Mas, de fato, o nível das traduções e revisões é baixo, sim. Não há como negar. Por quê? Porque tradução e revisão são atividades muito mais complexas do que pensa a maioria dos usuários e mesmo muitos dos profissionais da área. Só isso. São tarefas que exigem conhecimentos enormes de problemas de linguagem (e de suas soluções: não adianta saber que está errado, precisa saber fazer melhor, o que é outra coisa), uma paciência de santo e um tempo enorme.
Tudo isso custa dinheiro, muito mais que o cliente quer pagar. Quem paga três centavos de real por palavra não pode reclamar de qualidade. Se tiver sorte, vai até pegar algum profissional bom, mas a tendência é de os bons profissionais logo subirem para as faixas de preço mais altas ou arranjarem outro serviço.
Reclamam que é difícil conseguir e reter bons profissionais, que o mercado não permite pagar mais. Está bom, que não permita. Não vou discutir isso. Mas o fato é que nós — tradutores e revisores — também temos que procurar o que é melhor para nós e não temos a obrigação de trabalhar a um determinado preço quando temos oportunidades melhores.

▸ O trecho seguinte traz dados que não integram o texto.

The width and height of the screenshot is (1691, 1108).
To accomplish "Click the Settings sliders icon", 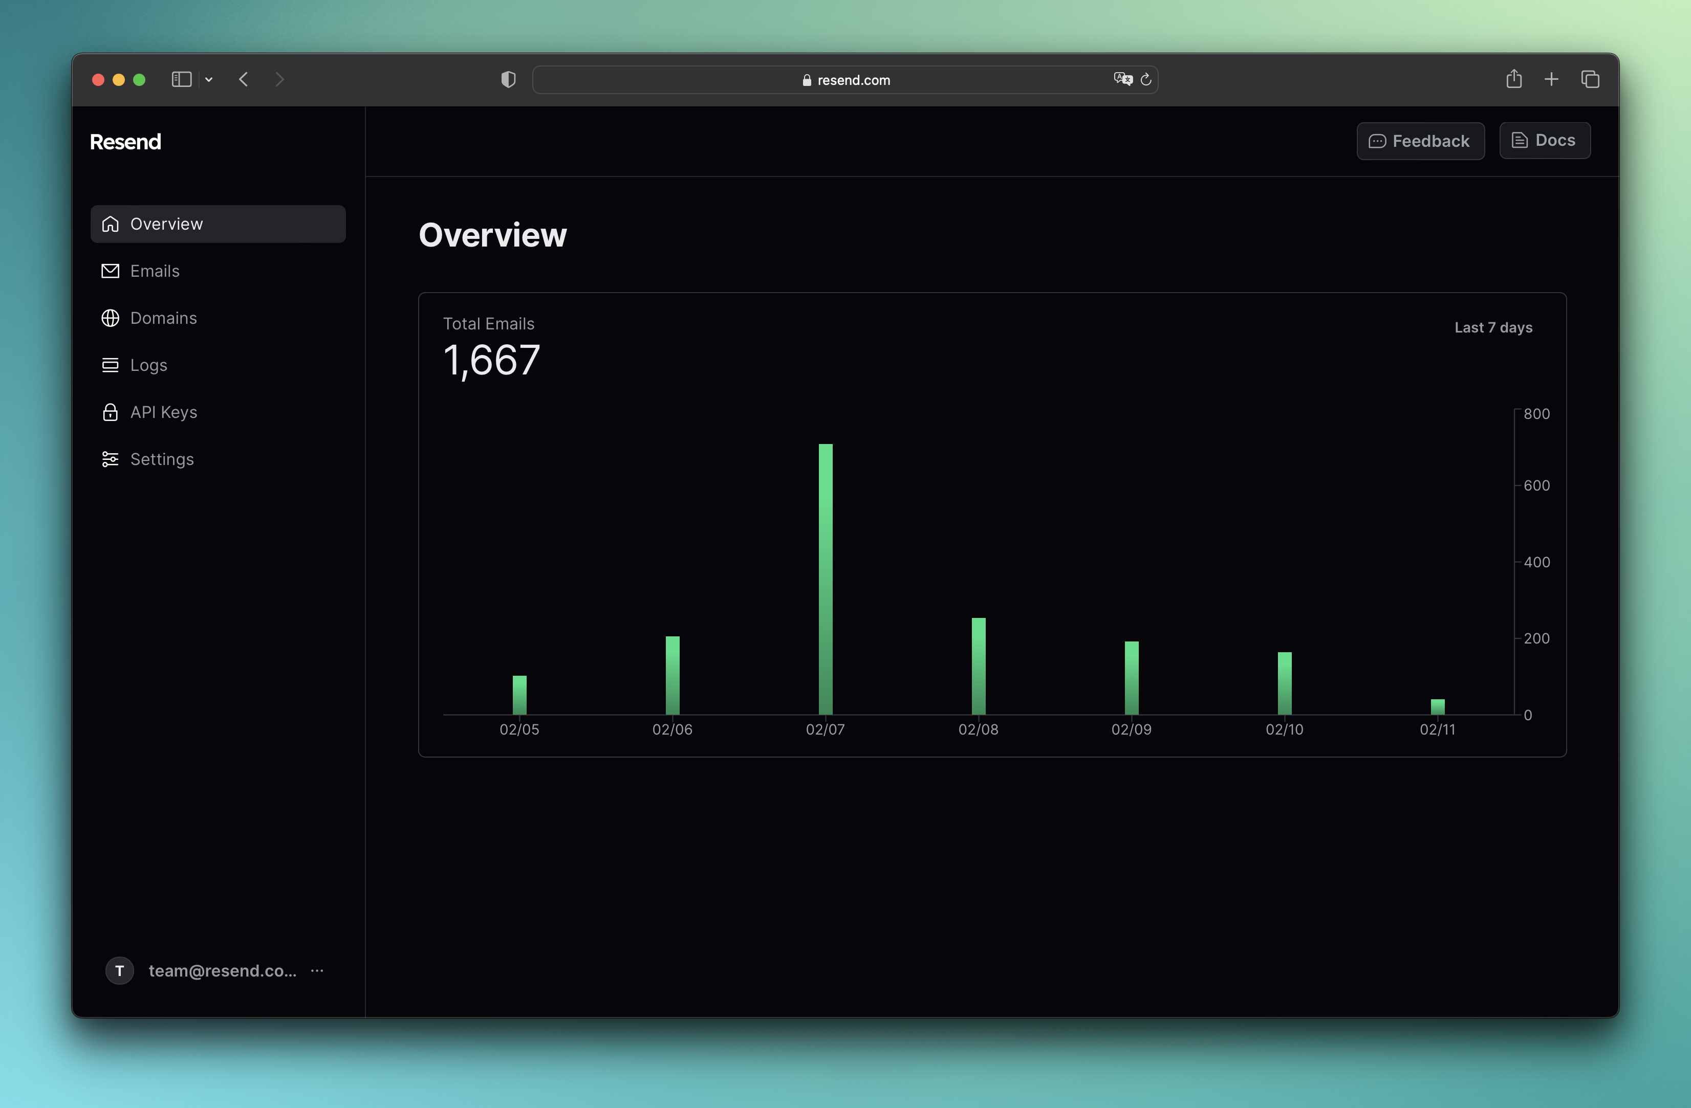I will coord(110,460).
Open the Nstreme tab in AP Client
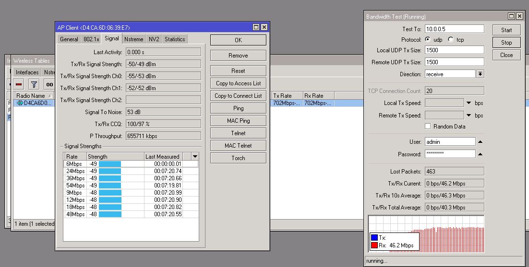 [x=133, y=39]
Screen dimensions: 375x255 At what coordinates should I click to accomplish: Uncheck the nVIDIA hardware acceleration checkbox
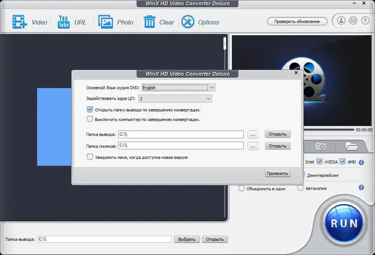tap(320, 162)
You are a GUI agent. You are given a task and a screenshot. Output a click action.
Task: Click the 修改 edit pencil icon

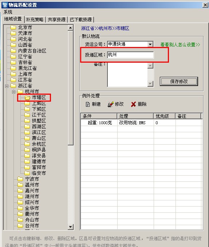(110, 104)
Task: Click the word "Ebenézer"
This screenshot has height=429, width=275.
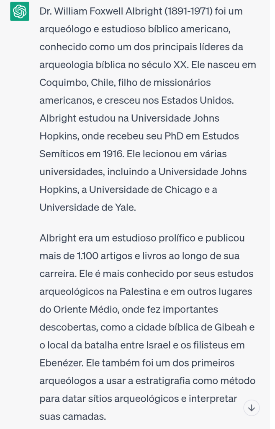Action: (62, 363)
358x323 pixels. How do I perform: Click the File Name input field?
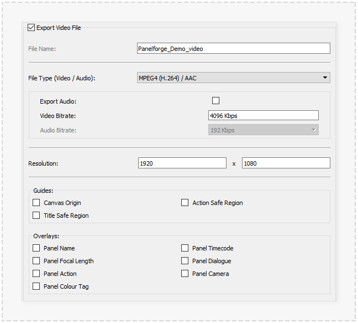tap(233, 49)
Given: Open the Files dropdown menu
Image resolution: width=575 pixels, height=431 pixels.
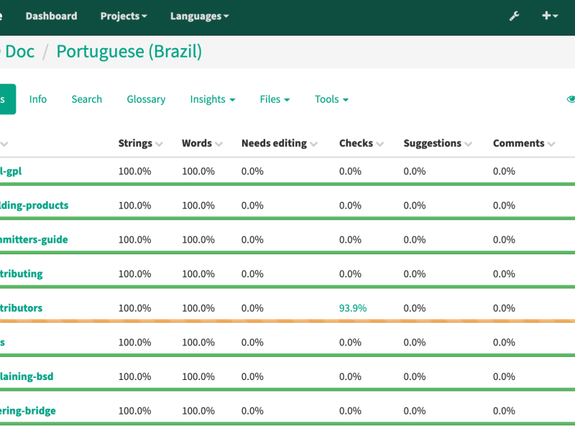Looking at the screenshot, I should point(275,99).
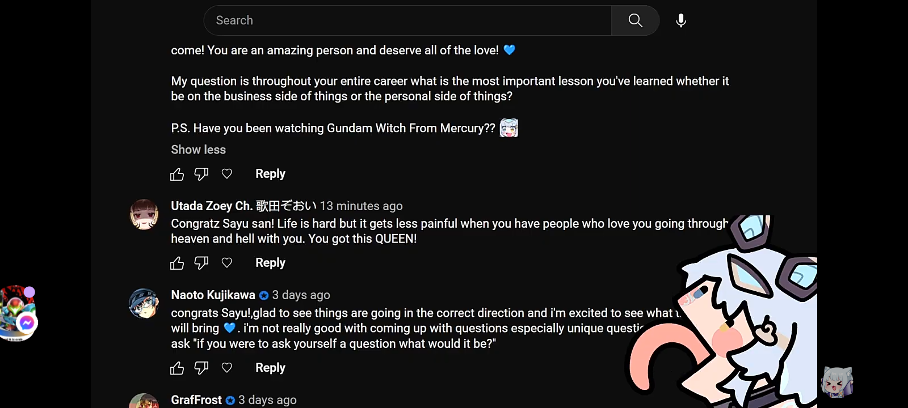Heart the Gundam Witch From Mercury comment

coord(227,174)
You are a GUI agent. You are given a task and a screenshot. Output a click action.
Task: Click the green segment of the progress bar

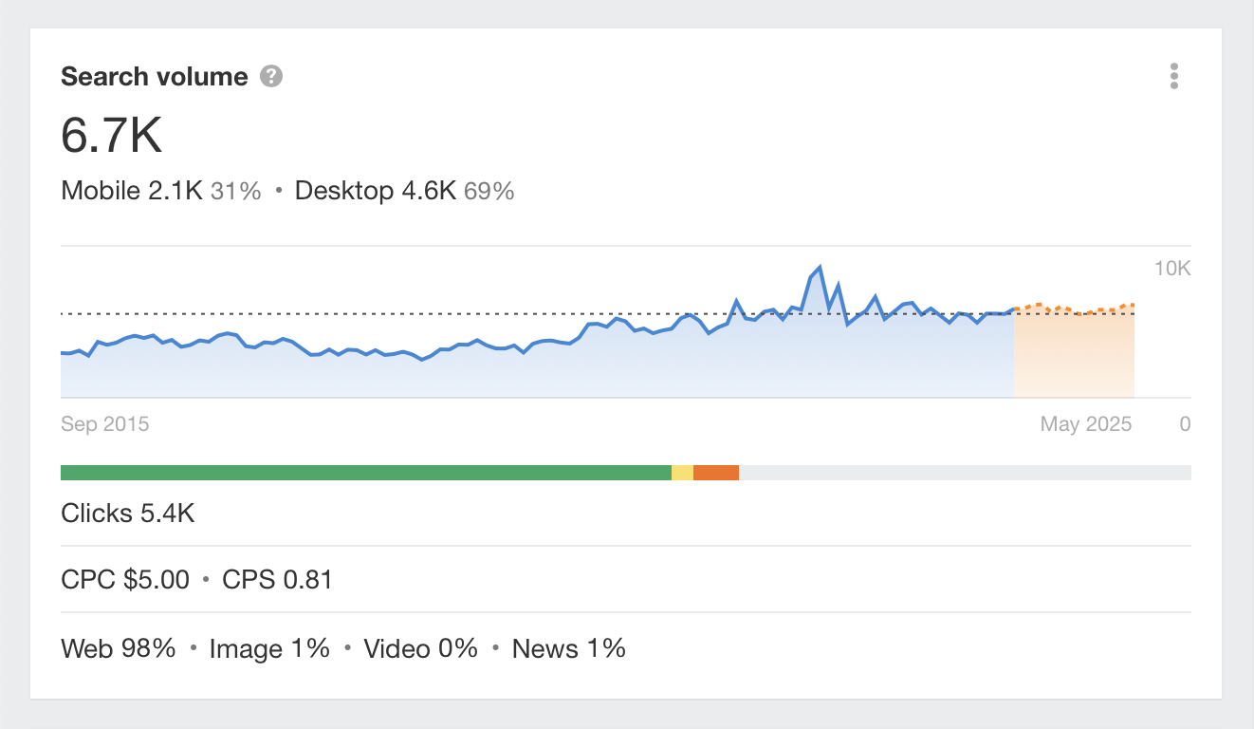(x=365, y=471)
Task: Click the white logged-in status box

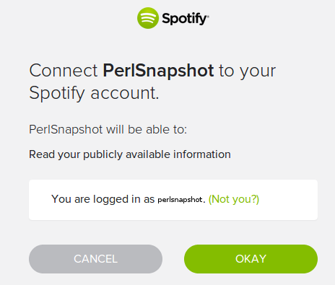Action: tap(173, 200)
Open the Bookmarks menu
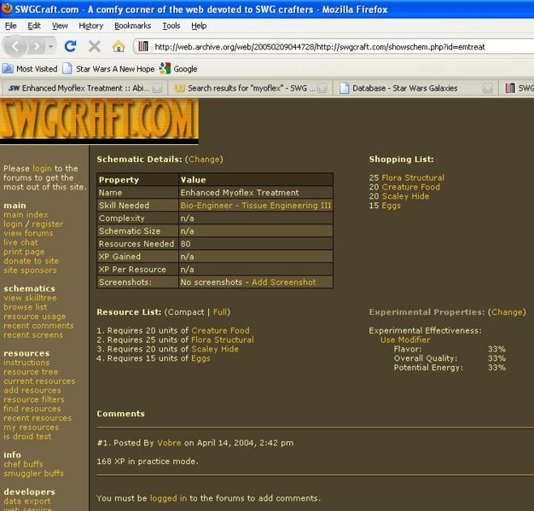Viewport: 534px width, 511px height. coord(131,26)
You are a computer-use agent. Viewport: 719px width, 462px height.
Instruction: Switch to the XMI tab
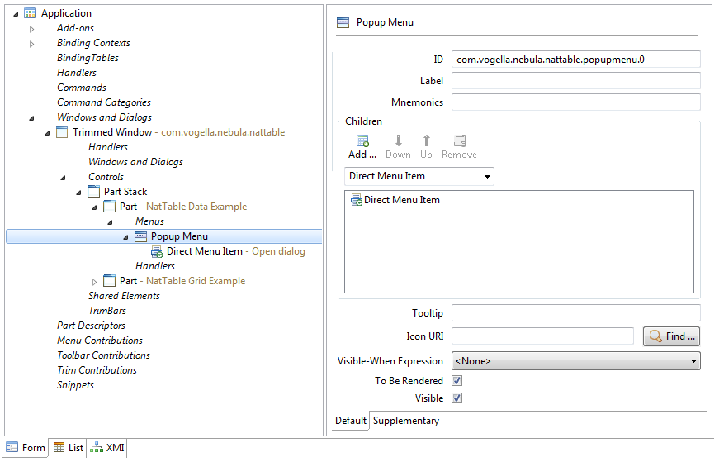point(106,448)
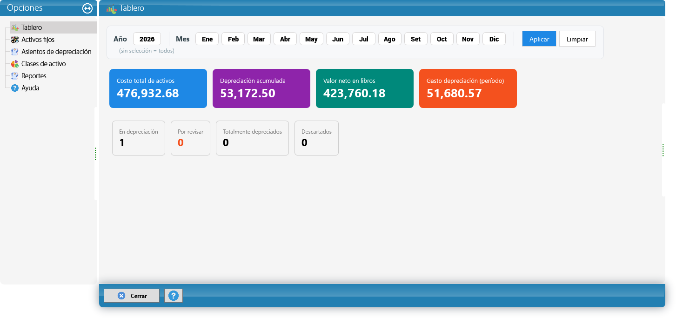
Task: Select Reportes in the options tree
Action: (34, 76)
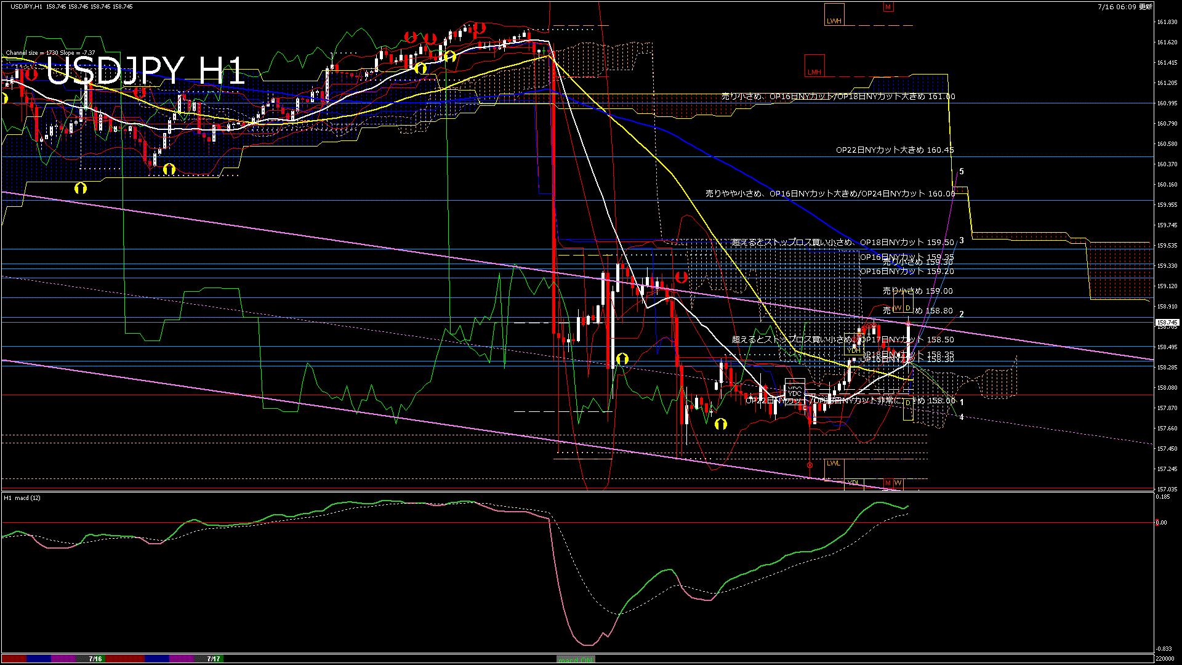
Task: Click wave number 5 label
Action: tap(962, 172)
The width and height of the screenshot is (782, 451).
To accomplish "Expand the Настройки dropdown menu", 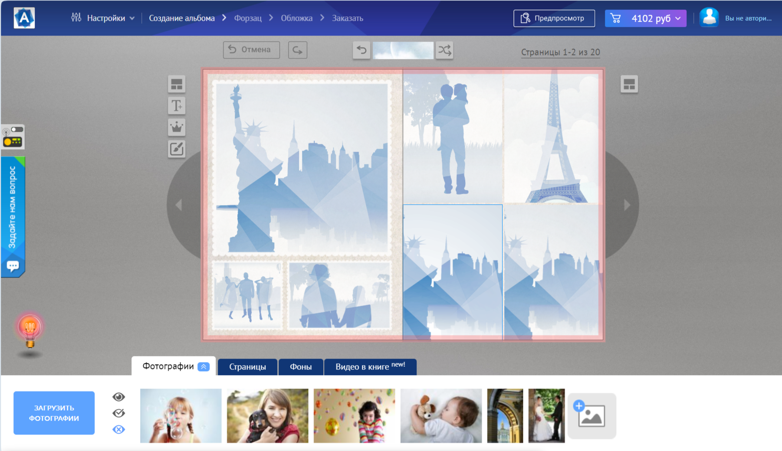I will point(103,18).
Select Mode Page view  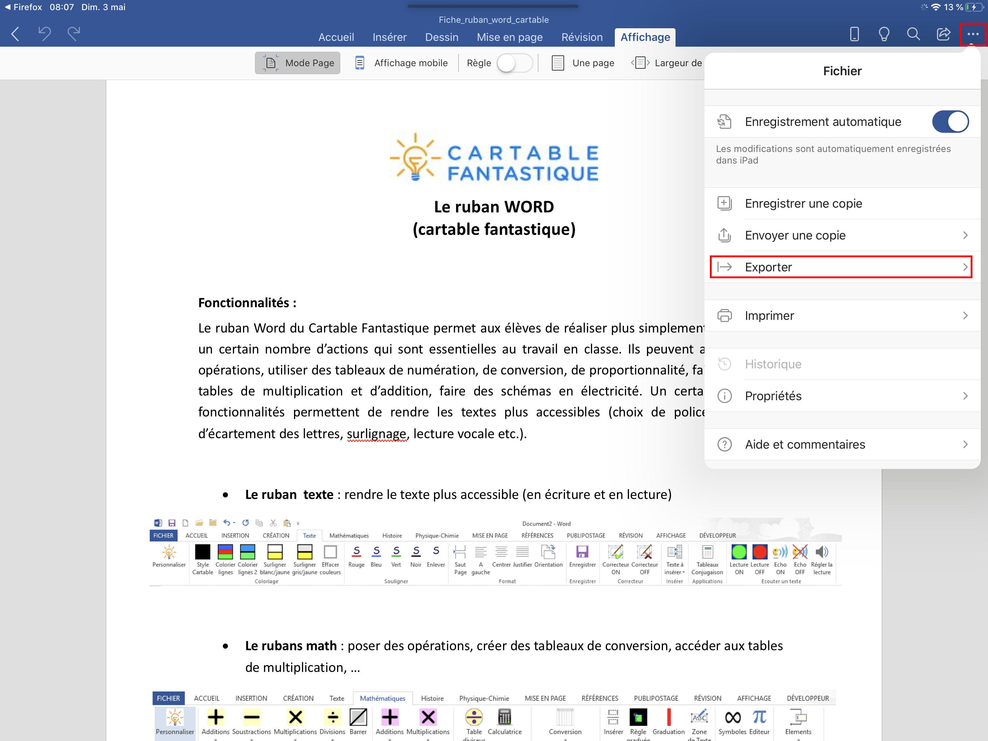pos(298,63)
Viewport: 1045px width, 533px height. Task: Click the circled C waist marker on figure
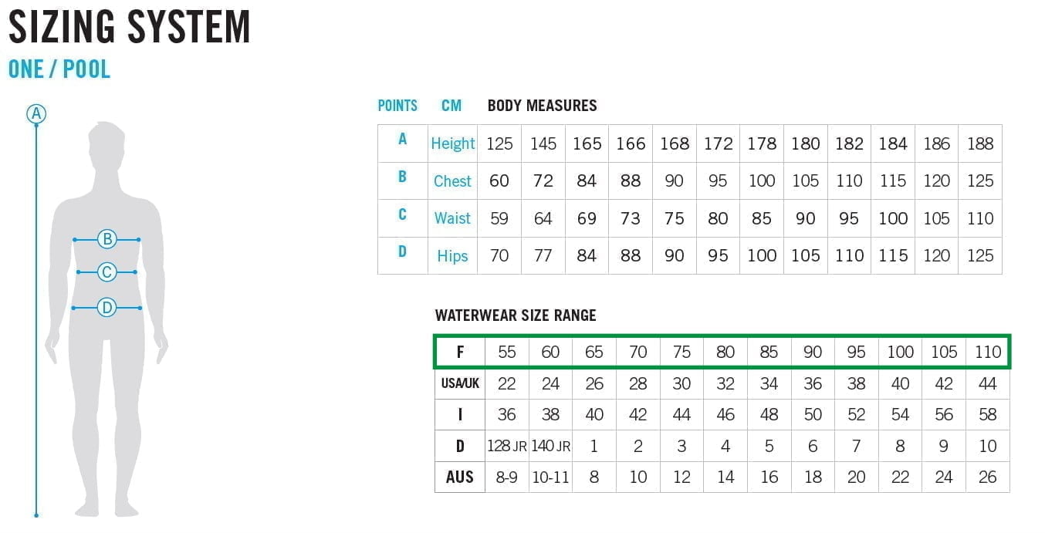coord(107,272)

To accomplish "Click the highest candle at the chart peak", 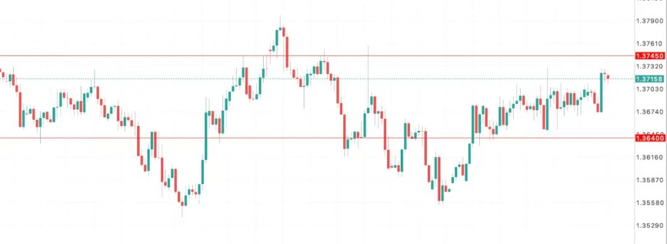I will tap(280, 30).
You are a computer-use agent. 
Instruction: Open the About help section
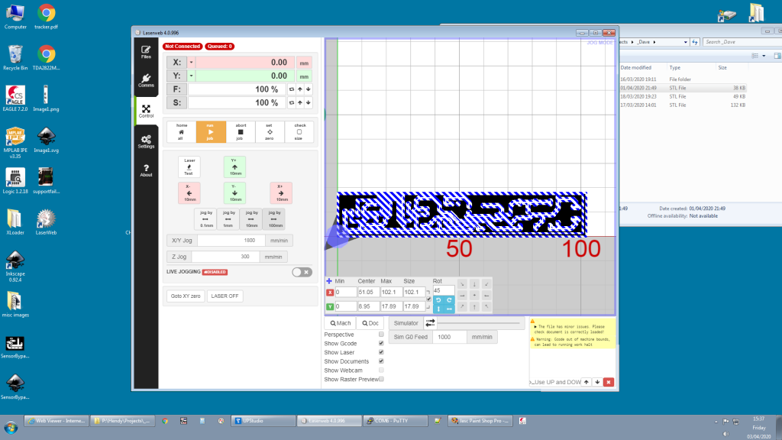coord(146,170)
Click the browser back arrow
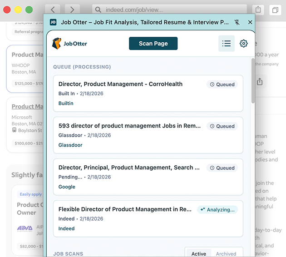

Não sei se já contei isso aqui, mas um dia um cliente me disse que tinha uma cotação por metade do meu preço. Respondi que era como restaurante: tinha de todo preço e cabia a ele escolher a que restaurante ele ia levar o cliente dele. Se achasse um barato e bom, não havia razão para pagar mais caro. Mas se escolhesse o mais barato e desse problema, a responsabilidade era dele. O cliente não replicou, mas poderia ter dito que, às vezes, o mais restaurante mais barato é o melhor, no que teria toda a razão. Mas a responsabilidade continuava sendo dele. Quer arriscar, arrisque, mas não se esqueça que quem não arrisca não vira petisco.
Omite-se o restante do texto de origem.